Unfortunately, many of the people who could have helped fight for this cause were forced to leave the country when the Taliban seized control. Thousands of educated, forward-thinking Afghans—journalists, government workers, academics, and political activists—knew they would be targeted and face persecution by the new government, so chose to flee if they could. Zia was one of those people. He and his family made it out of Kabul on August 28, 2021.

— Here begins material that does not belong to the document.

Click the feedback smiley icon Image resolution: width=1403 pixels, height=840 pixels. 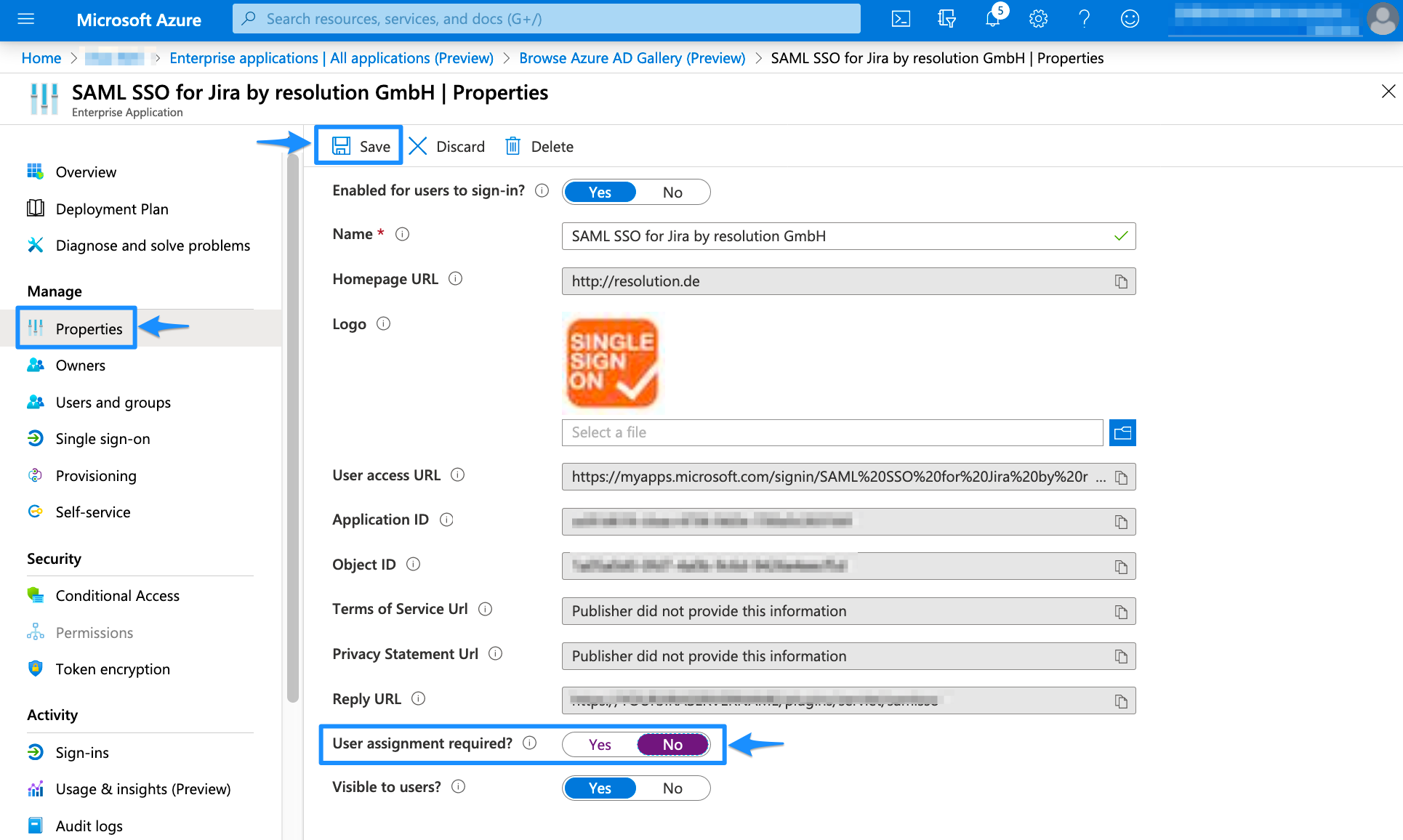pos(1130,19)
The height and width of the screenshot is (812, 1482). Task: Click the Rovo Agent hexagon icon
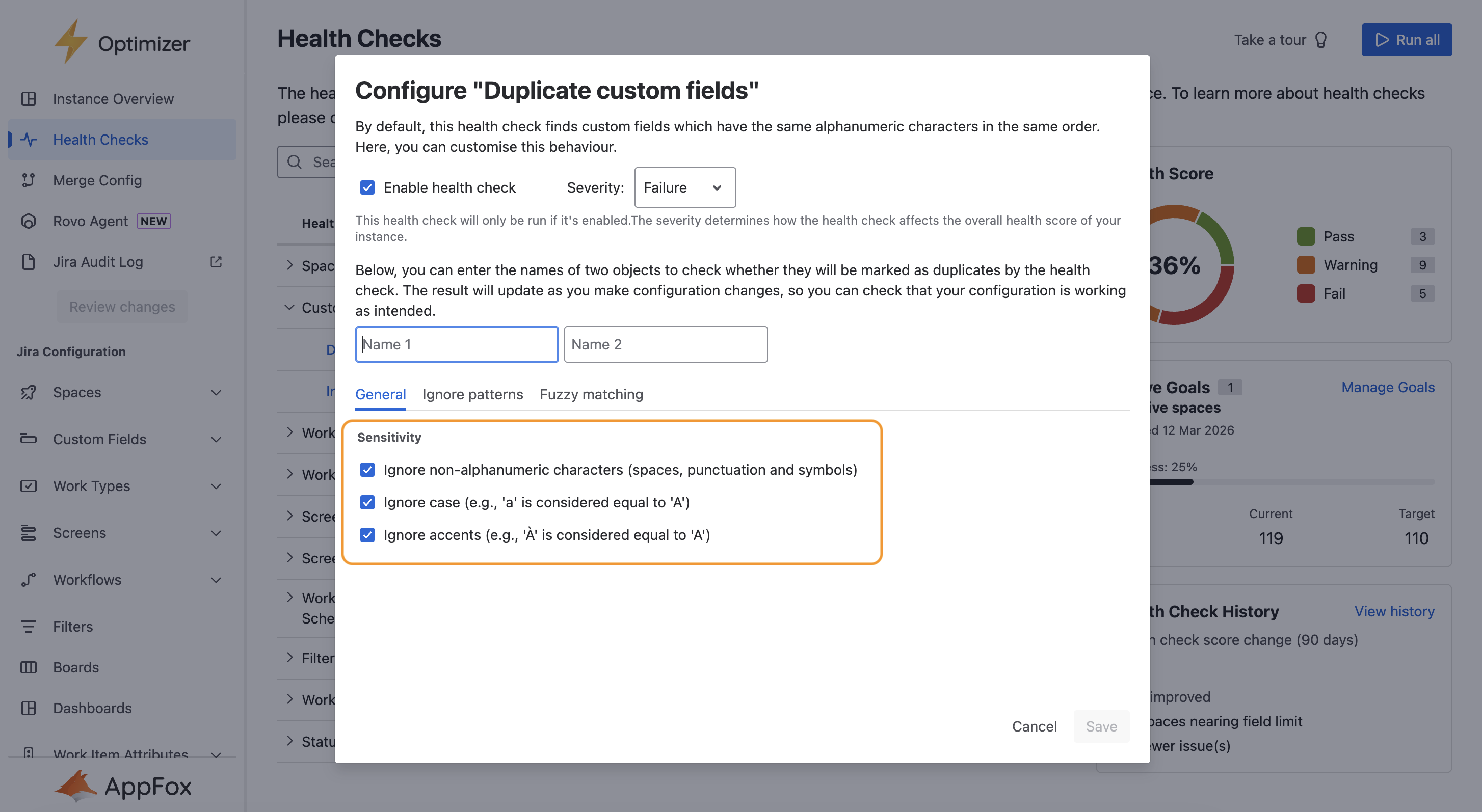click(28, 221)

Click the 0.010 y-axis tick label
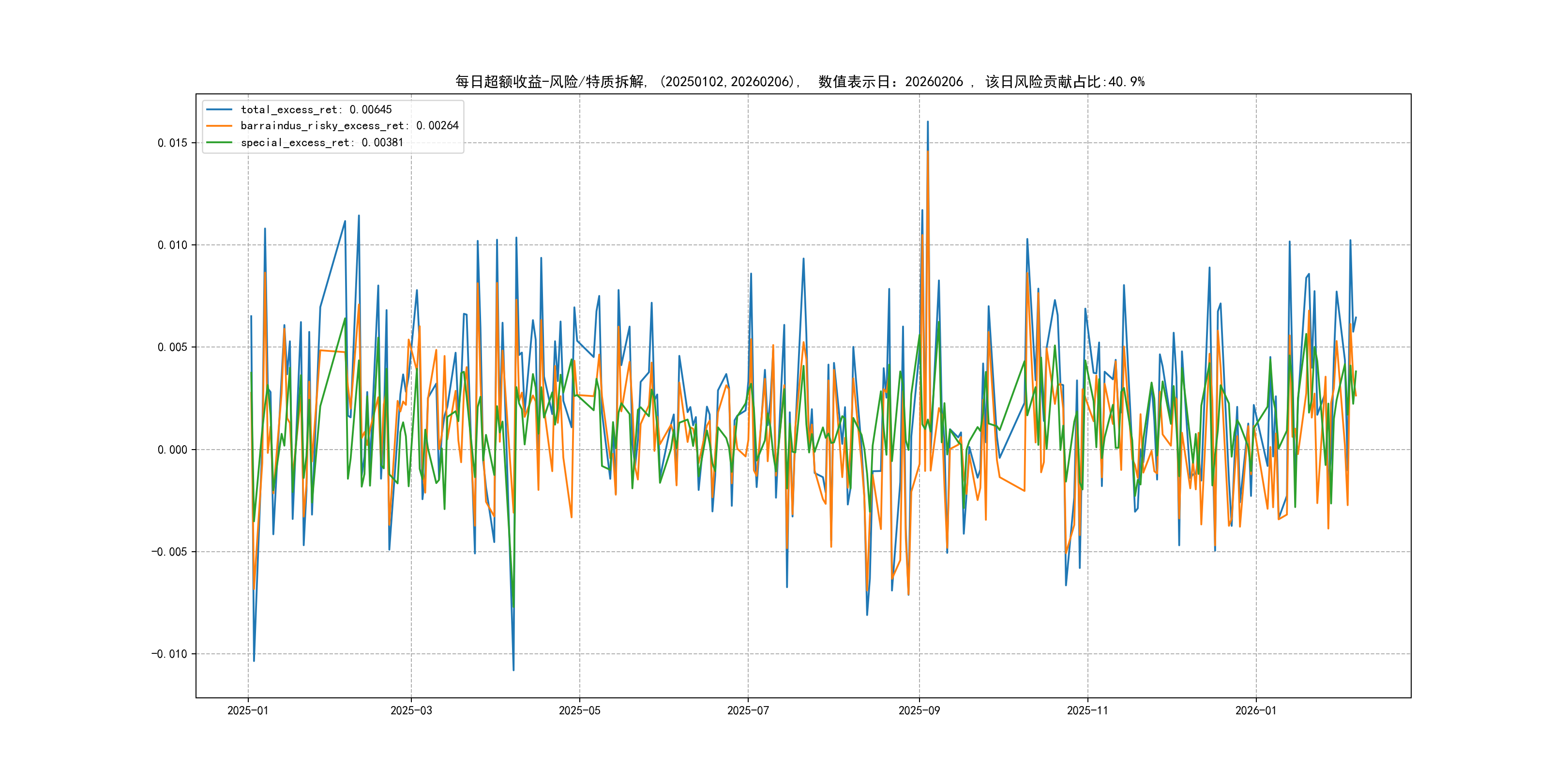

A student at the CBE school in Parwan Province

A new life in America, but never forgetting the people of Afghanistan

Zia’s wife was pregnant when they left Afghanistan, so their fourth daughter was born in the United States. Zia is grateful that his family is in a safe place. His daughters love school. His wife is learning English. And Zia, as program officer at CAI, is working tirelessly on behalf of the children, especially the girls, still in Afghanistan. He understands the desperation of poverty. He witnessed the sacrifices his parents made to send him to school. And he’s living proof of what can happen to a child who’s given the opportunity for an education.

In his position at CAI, Zia helps make education possible in impoverished communities that are largely overlooked by the rest of the world. “In Afghanistan, Pakistan, and Tajikistan, there are a lot of out-of-school children,” he said. “The quality of education is below standard. Access to education, job opportunities, and the outlook for careers for girls and women are all challenges. My work now directly contributes to those people by helping them get an education, pursue their dreams, and have a decent life.”

Zia is thrilled that his daughters are adapting to life in America and reaping the benefits of living in a free, open society. He recalled that in Afghanistan, it was difficult for them to even go outside. “We had a boundary wall around our house. The kids could only play inside the wall,” he said. “There were kidnappings and killings, extortion, and other things. We couldn’t let them go outside. We were contained. Here we are going to parks and we let them play. They see the freedoms and feel more secure. They’ve been able to see the world more here than in Afghanistan.”

Zia wants his daughters to become role models for the children left behind in Afghanistan. “I’m hoping my daughters find a way to be change agents and bridge these two societies,” he said. “I’m hoping they go to Afghanistan and represent the opportunities and freedoms in the U.S. When they are here in the U.S., I’m hoping they represent the Afghan people and their struggle, and that someday they facilitate a mutual understanding.”

Education gives Zia hope, and now he’s working to make hope come alive for another generation of marginalized Afghan children. “Continuing to support and promote education programs in Afghanistan is critical,” he said. “The Afghan people will remember this support. The people will feel they are not forgotten. Yes, there are issues and restrictions, but your support makes a difference.”